### TEXT SEGMENT
%%
In addition to making art, Colquhoun diligently continued to engage in occult practices, gaining admittance to many different orders between 1950 and 1960. At various times she served in groups including the Order of the Temple of the Orient, she became a Priestess of Isis, served as a master mason, and became a deaconess of the Ancient Celtic Church. In 1962 she began signing her work with her chosen magical name in the form of a monogram. By adopting the name 'Splendidior Vitro', meaning 'clearer than crystal' was a gesture according to Richard Shillitoe (her primary biographer to date) to "put aside her worldly personality", so "Henceforth, art and magic would become one."
Colquhoun also had a lifelong commitment to the power of dreams, recording them in journals and using them as inspiration for her work. Believing that both emotional revelations and physical experiences could occur while sleeping, she once attributed a mark she awoke with as coming from some sort of spirit that had visited her in her dreams the night before. She also maintained a lifelong interest in angels and fairies, periodically wrote to the Fairy Investigation Society and had deep appreciation for the angelic work of poet and painter, William Blake.
In the later years of Colquhoun's career she painted less and made more collages. This may have been a practical shift made due to her declining health and eyesight that made it increasingly difficult to work with brushes. Despite increasing limitations, the artist did create one of her most famous series of works throughout the year 1977. The noted pieces were a full deck of hand painted tarot cards all based on the Golden Dawn Order in which she was deeply interested.
Colquhoun's last years were spent in relative solitude and according to author Eric Ratcliffe, "Shelia Hicks, a close friend of Ithell, companion on many long walks, said that in later years she become frail and lonely, and spent a lot of time in bed with her adored cat Ginger for company." While she died of heart failure in 1987, she had ensured the preservation of her legacy by bequeathing her home and some of her art to the National Trust, as well as other artwork to the Tate Gallery. The money that the artist had was left to the Noise Abatement Society, and thus serves as Colquhoun's final statement on her respect for nature but irritation for humans.
%%
### TASKS TO CARRY OUT
**A)** In the passage on Colquhoun, condense the paragraph beginning "In the later years of Colquhoun's career" into a short bulleted list that keeps its main facts.
**B)** Carry on the passage on Colquhoun's life and work from the point where it stops.

### RECORDED INFORMATION
%%
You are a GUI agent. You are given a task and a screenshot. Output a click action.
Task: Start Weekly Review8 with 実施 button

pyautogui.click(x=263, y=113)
%%
### THE RESPONSES
**A)**
- Late in her career, Colquhoun painted less and made more collages.
- Declining health and eyesight, which made brushwork harder, may explain the shift.
- In 1977 she still created one of her most famous series of works.
- The series was a full deck of hand-painted tarot cards based on the Golden Dawn Order.

**B)**
The Legacy of Ithell Colquhoun
Part of Colquhoun's legacy in the art world lies in her use of automatism. While she did not invent many of the styles (she did invent some), she became a leader in all of these using many different approaches. According to Richard Shillitoe, "there are few artists who have used automatic methods as extensively as Colquhoun or who experimented with them so tirelessly." She was also a pioneer in the use of junk and unwanted items in the creation of artworks. Later in her career she made works such as Cornish Landscape and Embryo Fetish, both using thrown away packaging, with the latter being made entirely of egg boxes. Today, living in a society saturated by commercialism and the waste generated by this activity, numerous artists attempt to recycle materials including the fellow Cornish sculptor David Kemp, and the more widely known Ghanaian, El Anatsui.
As such Colquhoun was not only a 'Surrealist', but also an artist working independently predicting future styles. Sadly her break with the London Surrealist Group early in her career, while showing a strength of individuality and character, led to a decrease in attention surrounding her work and ultimately a lack of recognition as an important British Surrealist artist until long after her death. Despite this, her influence and a cross-pollination of themes can be seen in the work of fellow Surrealists including the other, more well-known females Eileen Agar and Edith Rimmington. In addition, and perhaps more importantly, Colquhoun's explorations of gender and sexuality in her work and determination to provide a distinctly feminine approach to Surrealism (far away from the male obsession with the erotic), helped to pave the way for the Feminist art movement and associated artists that emerged during the late 1960s and 1970s.